(Text for analysis Opens)
Saturday, October 20, 2007


Bioneers Conference

Several months ago, a recent acquaintance invited me to facilitate a workshop during Spokane's first Bioneers Conference, to be held simultaneously with the national conference in California. To be honest, I had never heard of Bioneers, so I determined to learn more. From their official website, they had this to say about their values and mission:

"Bioneers are biological pioneers who are working with nature to heal nature and ourselves. They have peered deep into the heart of living systems to devise strategies for restoration based on nature's own operating instructions. They come from many cultures and perspectives, and all walks of life.
"Bioneers are scientists and artists, gardeners and economists, activists and public servants, architects and ecologists, farmers and journalists, priests and shamans, policymakers and citizens. They are everyday people committed to preserving and supporting the future of life on Earth. They herald a dawning Age of Restoration founded in natural principles of kinship, interdependence, cooperation, reciprocity, and community."
Retrieved from: on October 20, 2007.

In the following months, it became clear they wanted me to speak about restoring and preserving indigenous cultures. I was also informed I would co-present with John Hartman and Jill Wagner, who are both employed by the Coeur d'Alene Tribe.

My Presentation

About 19 people attended our session. John and Jill spoke first about their work protecting archaeological sites within the traditional territory of the Coeur d'Alene Tribe. They are not tribal members, but they provide a valuable cultural work for the people.

After hearing the scientific perspective of cultural preservation, I had a chance to share my experiences with indigenous education and spirituality. As I spoke from my own experience, I began to sense something of my own contribution to a wider spiritual awareness on the continent. Though these words were never spoken, one thing became clear: I will have to find a way to tell my life story. To be honest, I'm both humbled and frightened by the prospect.

The Campus

Visiting the conference site on the Spokane Falls Community College campus brought back memories of my younger years as a college student at that very institution. I obtained my Associate of Arts degree from the Falls back in 1996.

Today the campus was nearly desolate, with the exception of a scattered handful of conference attendees. Everything seemed heavy with moisture, from the brilliant-colored trees dripping with rain water, to the dark blue storm clouds hanging low overhead. And yet even amid the hovering rain, the clouds occasionally parted just long enough to allow the sun to enter and illuminate the raindrops like crystals falling from the sky.

I met so many wonderful people tonight, but sadly I didn't get any pictures. I always feel awkward asking people for their photograph when we just meet. In time, perhaps I'll get the chance.
(Text for analysis Closes)
- **Your task**: Repeat the Bioneers Conference post word for word, from "Retrieved from: on" to "for the people.".
(Study material Opens)
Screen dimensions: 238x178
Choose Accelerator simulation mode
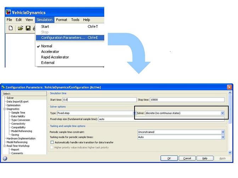coord(50,52)
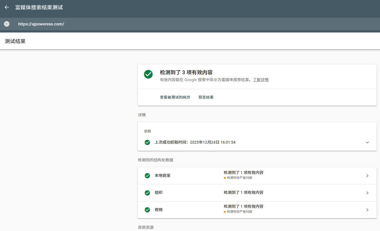Screen dimensions: 380x231
Task: Click the URL field showing ajpoweress.com
Action: point(41,24)
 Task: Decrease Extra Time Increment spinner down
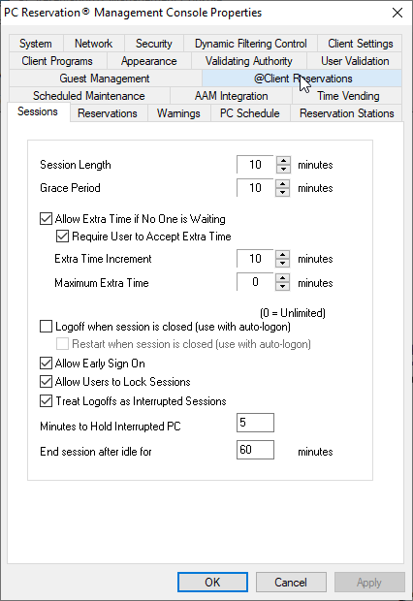pos(283,263)
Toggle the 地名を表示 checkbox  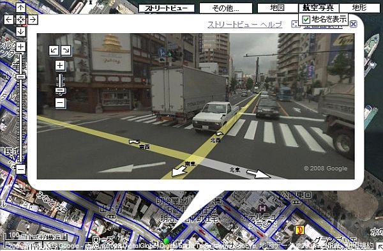click(x=306, y=19)
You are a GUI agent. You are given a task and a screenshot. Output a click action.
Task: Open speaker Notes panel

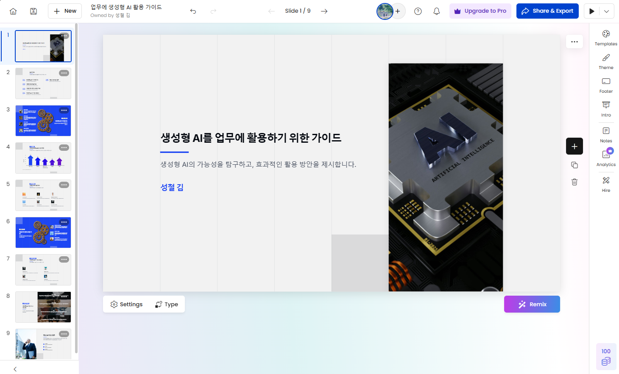pyautogui.click(x=606, y=135)
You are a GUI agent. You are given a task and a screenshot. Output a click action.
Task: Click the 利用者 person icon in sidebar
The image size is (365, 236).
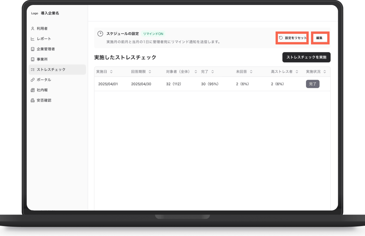[32, 29]
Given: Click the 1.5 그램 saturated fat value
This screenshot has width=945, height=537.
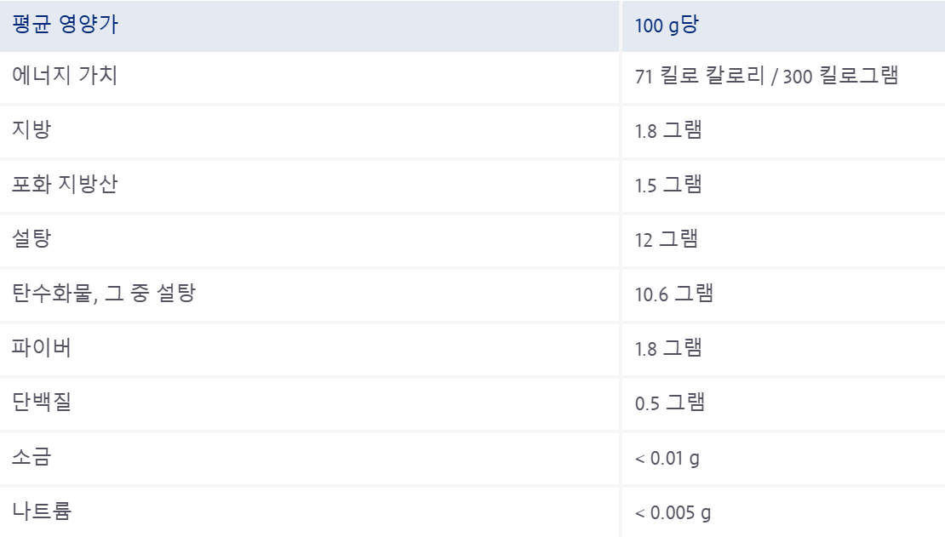Looking at the screenshot, I should [668, 185].
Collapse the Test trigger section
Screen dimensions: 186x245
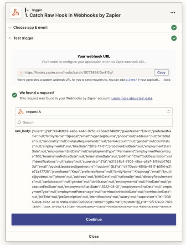23,38
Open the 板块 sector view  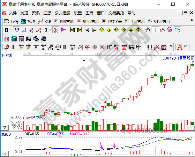point(28,22)
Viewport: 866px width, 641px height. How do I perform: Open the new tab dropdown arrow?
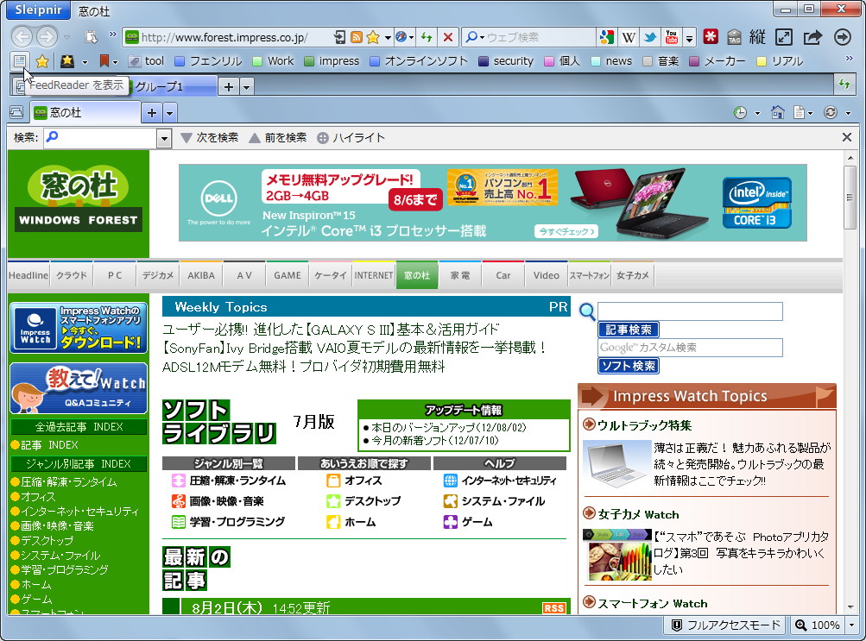tap(169, 112)
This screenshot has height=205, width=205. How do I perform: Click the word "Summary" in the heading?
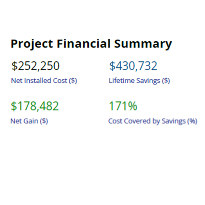point(143,44)
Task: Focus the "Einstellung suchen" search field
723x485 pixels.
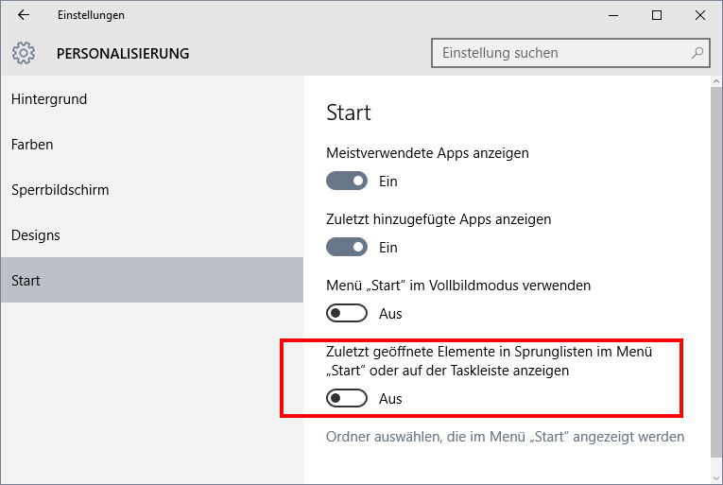Action: 562,53
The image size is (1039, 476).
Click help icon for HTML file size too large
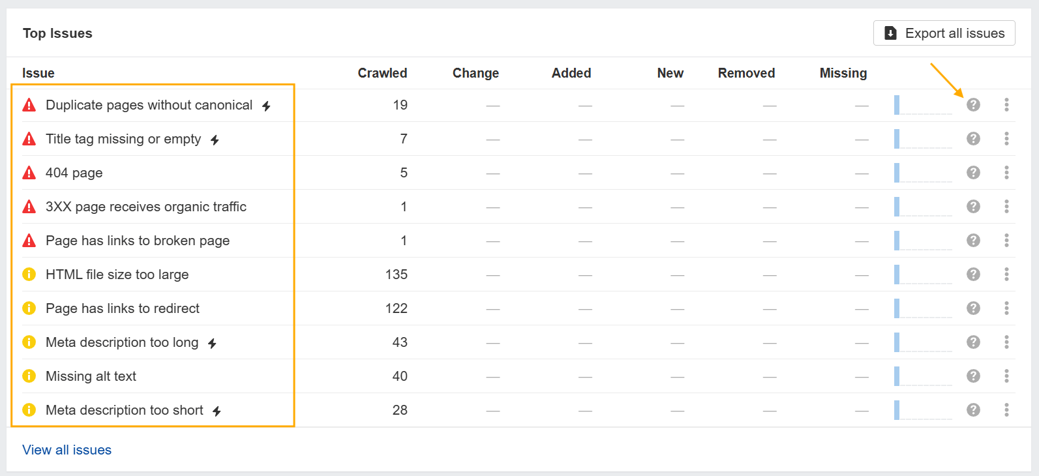pyautogui.click(x=973, y=275)

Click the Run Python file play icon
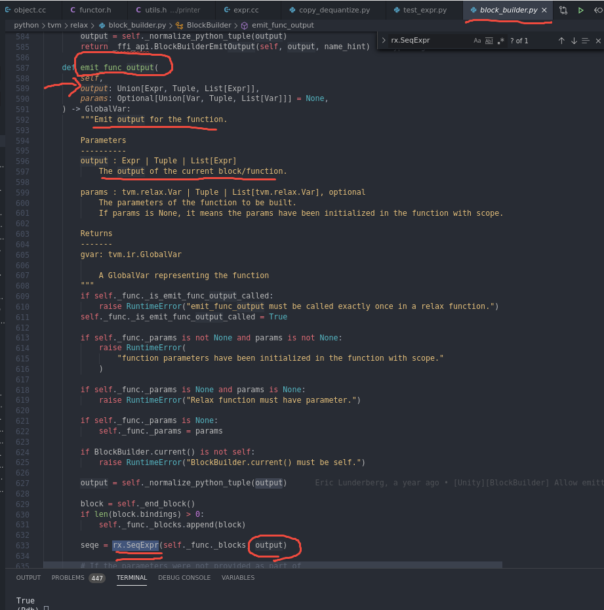coord(580,10)
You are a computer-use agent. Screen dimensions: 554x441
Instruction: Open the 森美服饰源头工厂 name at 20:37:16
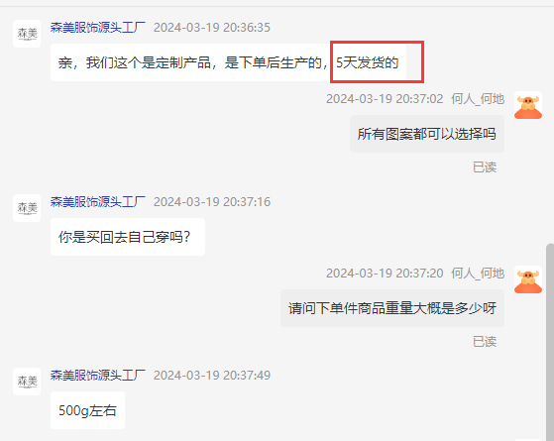tap(98, 202)
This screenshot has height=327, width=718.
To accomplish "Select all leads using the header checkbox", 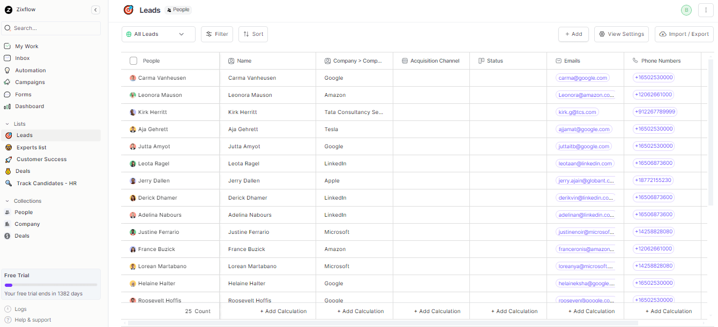I will pyautogui.click(x=133, y=60).
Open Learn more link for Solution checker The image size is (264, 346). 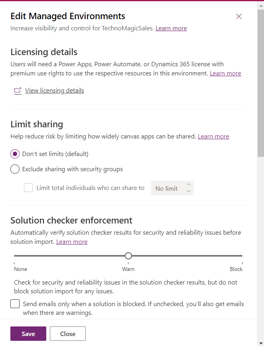coord(72,242)
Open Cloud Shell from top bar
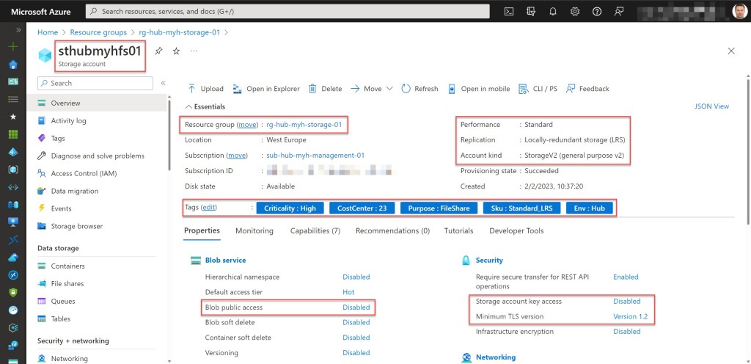The height and width of the screenshot is (364, 751). point(510,12)
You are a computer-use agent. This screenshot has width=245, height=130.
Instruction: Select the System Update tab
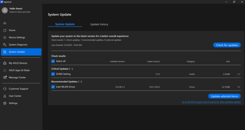(65, 24)
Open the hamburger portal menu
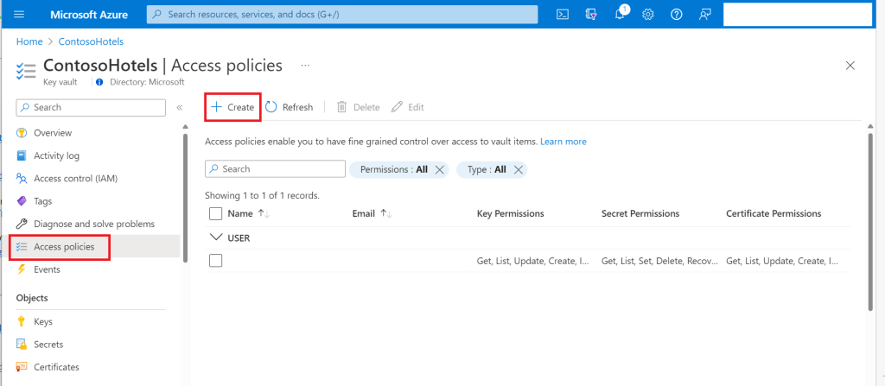Screen dimensions: 885x386 point(20,14)
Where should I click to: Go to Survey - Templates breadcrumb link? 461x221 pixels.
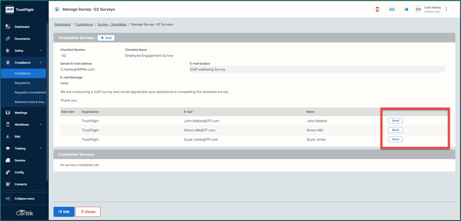click(x=112, y=25)
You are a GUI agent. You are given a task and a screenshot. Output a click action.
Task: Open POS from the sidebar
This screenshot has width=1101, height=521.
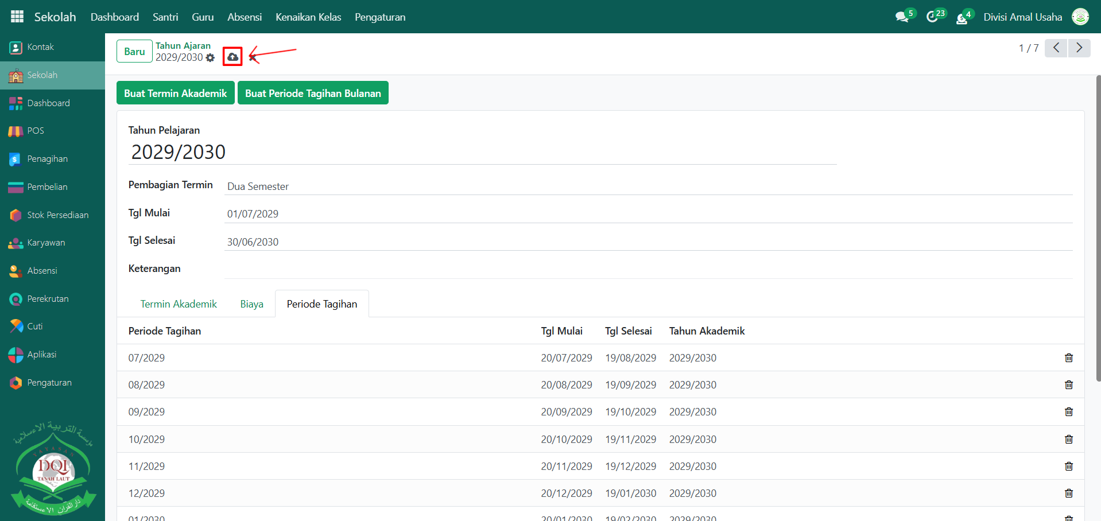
(Study material Closes)
- **Task output**:
Retrieved from: on October 20, 2007.

In the following months, it became clear they wanted me to speak about restoring and preserving indigenous cultures. I was also informed I would co-present with John Hartman and Jill Wagner, who are both employed by the Coeur d'Alene Tribe.

My Presentation

About 19 people attended our session. John and Jill spoke first about their work protecting archaeological sites within the traditional territory of the Coeur d'Alene Tribe. They are not tribal members, but they provide a valuable cultural work for the people.